A hush falls as an elegantly dressed woman stalks among the crowded tables, coming to a halt into the centre of the room. A guitar is gently strummed, then the laments begin.
I sit in near-darkness in a room crammed with Portuguese Fado aficionados, all listening intently. Not a single fork scrapes against a single plate. I haven’t experienced Fado before. Part of me was expecting something akin to the explosiveness of Spanish Flamenco, but Portugal’s national song is far more contemplative. I don’t understand the words, but the sentiment is clear, and shivers race up and down my spine.
“Fado translates as fate,” Carmo tells me when the performance ends. “Many of the songs are about beloveds who never returned home from sea.”

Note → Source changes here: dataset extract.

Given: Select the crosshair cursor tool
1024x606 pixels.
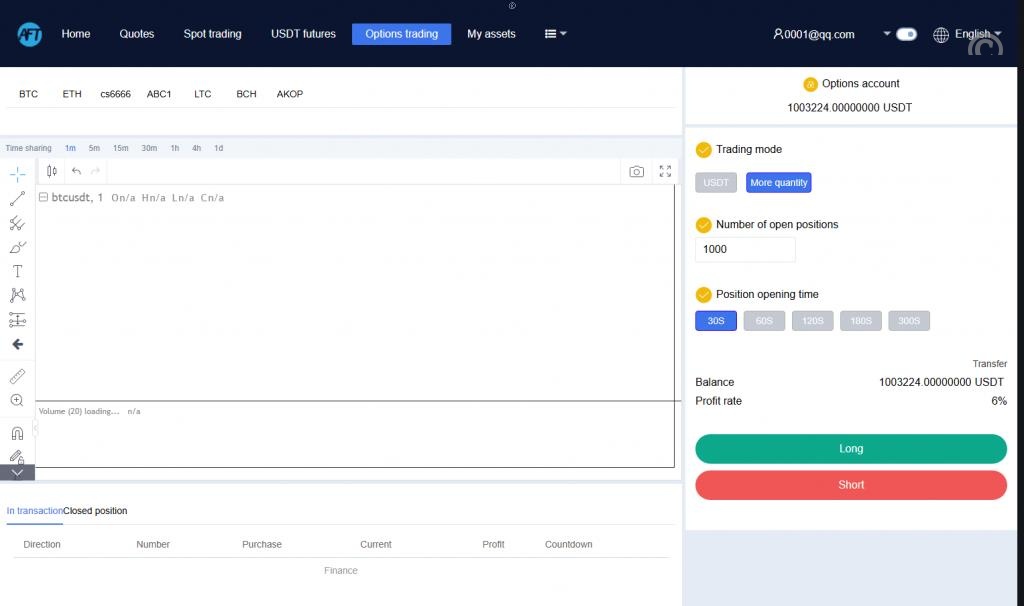Looking at the screenshot, I should [17, 174].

I’ve only been in Lisbon a matter of days, but the area around Clube de Fado, the Alfama district, is already one of my favourites. When we return in the morning, only a little the worse for wear, Carmo reminds me that it survived the great earthquake of 1755, so retains a sense of the small city as it would have been long before then, with washing hanging haphazardly between wrought iron balconies and steep, narrow streets. “Many homes here still don’t have their own bathrooms,” she comments, an note that could equally be horror or pride in her voice.
The streets are stacked one above the other another, giving the impression they were built in haste, yet it’s hard to imagine anything here ever being done in a hurry – even the trams amble like commuter-crammed caterpillars.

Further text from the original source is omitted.